Kavli Affiliate: Jose Ricardo Suarez
| Authors: Pablo Carrion, Inigo Olalde, Juan Manuel Jimenez-Arenas, Neus Coromina, David Vivo, Josep Maria Verges, Ana Costa, Daniel Botella, Macarena Bustamante-Alvarez, Javier Heras-Mora, Ricardo Ortega-Ruiz, Celia Chaves, Maite Iris Garcia-Collado, Juan Quiros-Castillo, Jordi Roig, Jose Suarez-Padilla, Ildelfonso Navarro-Luengo, Miguel Angel Cuadrado, Isidro Aguilera, Jordi Morera, Raul Catalan, Maria Luisa Cerdeno, Josep F. Roig-Perez, Moises Diaz-Garcia, Paula Chirosa-Canavate, Tatiana Piza-Ruiz, Elena Vallejo-Casas, Sergio Vidal-Alvarez, Josep Burch, Jordi Sagrera, Jordi Vivo, Adria Cubo-Cordoba, Virgilio Martinez-Enamorado, Francisca Rengel-Castro, Virginia Garcia-Entero, Alicia Rodero, Enrique Viguera, Nadin Rohland, Juan Ignacio Morales, Maria Soto, Swapan Mallick, Artur Cebria, Pablo Garcia-Bo rja, Paz Calduch-Bardoll, Pilar Ulloa-Eres, Andres Carretero, Teresa Espinosa, Beatriz Campedra-Gutierrez, Paula Pages-Alonso, Consuelo Vara-Izquierdo, Jose Martinez-Penarroya, Samuel Sarda-Seuma, Jose Manuel Castano-Aguilar, Sonia Lopez-Chamizo, Ron Pinhasi, Carles Lalueza-Fox and David Reich
| Summary:
Summary: It has been unclear how the periods of Roman and later Germanic political control shaped the demography of the Iberian Peninsula and how Iberia differs in these respects from other parts of the Roman Empire. We report genome-wide data from 248 ancient individuals from the largely unsampled period 100-800 CE and co-analyze them with previously reported data. In the Roman era, we document profound demographic transformation, with an influx of people with ancestry from the Central and Eastern Mediterranean in all the areas under study and of North Africans, especially in central and southern Iberia. Germanic (Buri, Suebi, Vandals & Visigoths) and Sarmatian (Alans) took over political control beginning in the 5th century, and although we identify individuals with Germanic-associated ancestry at sites with Germanic-style ornaments and observe that such individuals were closely related across large distances as in the case of two siblings separated by 700 km, for Iberia as a whole, we observe high continuity with the previous Hispano-Roman population.

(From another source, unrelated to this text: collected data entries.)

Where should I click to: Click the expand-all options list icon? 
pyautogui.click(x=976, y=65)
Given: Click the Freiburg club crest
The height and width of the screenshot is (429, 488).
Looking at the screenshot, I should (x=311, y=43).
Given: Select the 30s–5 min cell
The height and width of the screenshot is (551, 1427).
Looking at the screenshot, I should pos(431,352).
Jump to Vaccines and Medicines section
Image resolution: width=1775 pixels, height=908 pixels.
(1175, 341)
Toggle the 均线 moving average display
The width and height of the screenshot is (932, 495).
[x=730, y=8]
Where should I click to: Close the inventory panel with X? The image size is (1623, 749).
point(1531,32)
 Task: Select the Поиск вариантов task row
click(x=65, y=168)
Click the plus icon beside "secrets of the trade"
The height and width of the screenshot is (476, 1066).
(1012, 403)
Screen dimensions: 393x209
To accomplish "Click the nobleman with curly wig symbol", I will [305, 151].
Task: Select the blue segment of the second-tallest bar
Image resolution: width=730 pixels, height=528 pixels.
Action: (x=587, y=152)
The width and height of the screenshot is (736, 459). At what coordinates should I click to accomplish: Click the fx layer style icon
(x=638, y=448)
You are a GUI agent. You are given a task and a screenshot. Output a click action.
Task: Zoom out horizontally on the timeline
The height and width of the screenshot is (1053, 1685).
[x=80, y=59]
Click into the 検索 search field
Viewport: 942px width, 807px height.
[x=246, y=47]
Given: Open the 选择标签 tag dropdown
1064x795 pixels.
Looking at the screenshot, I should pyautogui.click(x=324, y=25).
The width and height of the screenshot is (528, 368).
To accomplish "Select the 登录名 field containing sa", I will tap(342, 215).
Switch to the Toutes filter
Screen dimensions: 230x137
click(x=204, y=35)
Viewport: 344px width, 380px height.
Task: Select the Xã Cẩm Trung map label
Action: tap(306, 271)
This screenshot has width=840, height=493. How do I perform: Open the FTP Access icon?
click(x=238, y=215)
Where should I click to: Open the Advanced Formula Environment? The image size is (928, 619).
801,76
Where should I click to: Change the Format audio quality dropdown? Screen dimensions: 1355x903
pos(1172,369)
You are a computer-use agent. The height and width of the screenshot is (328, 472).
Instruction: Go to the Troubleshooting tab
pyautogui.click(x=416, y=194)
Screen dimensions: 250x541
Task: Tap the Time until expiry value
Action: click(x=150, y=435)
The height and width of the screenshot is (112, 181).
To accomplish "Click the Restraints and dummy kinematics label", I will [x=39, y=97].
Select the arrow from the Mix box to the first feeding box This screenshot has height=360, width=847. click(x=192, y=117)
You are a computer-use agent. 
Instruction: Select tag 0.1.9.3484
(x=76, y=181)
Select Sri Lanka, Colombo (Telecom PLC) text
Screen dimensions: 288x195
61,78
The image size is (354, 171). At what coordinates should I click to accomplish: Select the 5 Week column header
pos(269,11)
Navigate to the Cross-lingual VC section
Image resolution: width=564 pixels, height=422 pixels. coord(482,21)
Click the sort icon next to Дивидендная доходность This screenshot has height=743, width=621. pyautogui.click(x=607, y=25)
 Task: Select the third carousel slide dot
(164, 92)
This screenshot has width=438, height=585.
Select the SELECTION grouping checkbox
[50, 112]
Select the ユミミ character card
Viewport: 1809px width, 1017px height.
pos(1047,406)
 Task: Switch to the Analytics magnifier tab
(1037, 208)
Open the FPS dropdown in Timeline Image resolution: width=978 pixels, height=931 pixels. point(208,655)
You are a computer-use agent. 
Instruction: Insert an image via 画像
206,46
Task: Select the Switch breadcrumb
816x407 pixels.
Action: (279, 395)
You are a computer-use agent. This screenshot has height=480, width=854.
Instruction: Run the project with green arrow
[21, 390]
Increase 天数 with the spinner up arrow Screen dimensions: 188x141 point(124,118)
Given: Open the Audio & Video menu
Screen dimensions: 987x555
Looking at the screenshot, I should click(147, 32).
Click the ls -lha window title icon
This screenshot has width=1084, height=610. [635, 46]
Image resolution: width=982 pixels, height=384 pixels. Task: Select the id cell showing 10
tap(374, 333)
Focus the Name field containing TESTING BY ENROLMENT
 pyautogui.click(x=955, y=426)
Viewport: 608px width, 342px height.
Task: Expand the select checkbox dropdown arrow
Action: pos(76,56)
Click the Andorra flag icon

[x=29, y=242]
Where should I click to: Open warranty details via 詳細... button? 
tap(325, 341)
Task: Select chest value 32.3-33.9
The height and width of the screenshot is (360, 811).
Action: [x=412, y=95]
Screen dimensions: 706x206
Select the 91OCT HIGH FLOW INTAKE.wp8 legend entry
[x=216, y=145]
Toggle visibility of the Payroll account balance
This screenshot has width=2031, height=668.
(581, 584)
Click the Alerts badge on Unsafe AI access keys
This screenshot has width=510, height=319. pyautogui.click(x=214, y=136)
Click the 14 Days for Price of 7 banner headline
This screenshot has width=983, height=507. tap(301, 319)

The demographic patterns in Iberia contrast sharply with those in Britain, which showed the opposite pattern of little change in the Roman period followed by great change in the Migration period, and also from demographic patterns in the central Mediterranean where both periods were associated with profound transformation, raising broader questions about the forces that precipitated change over this time.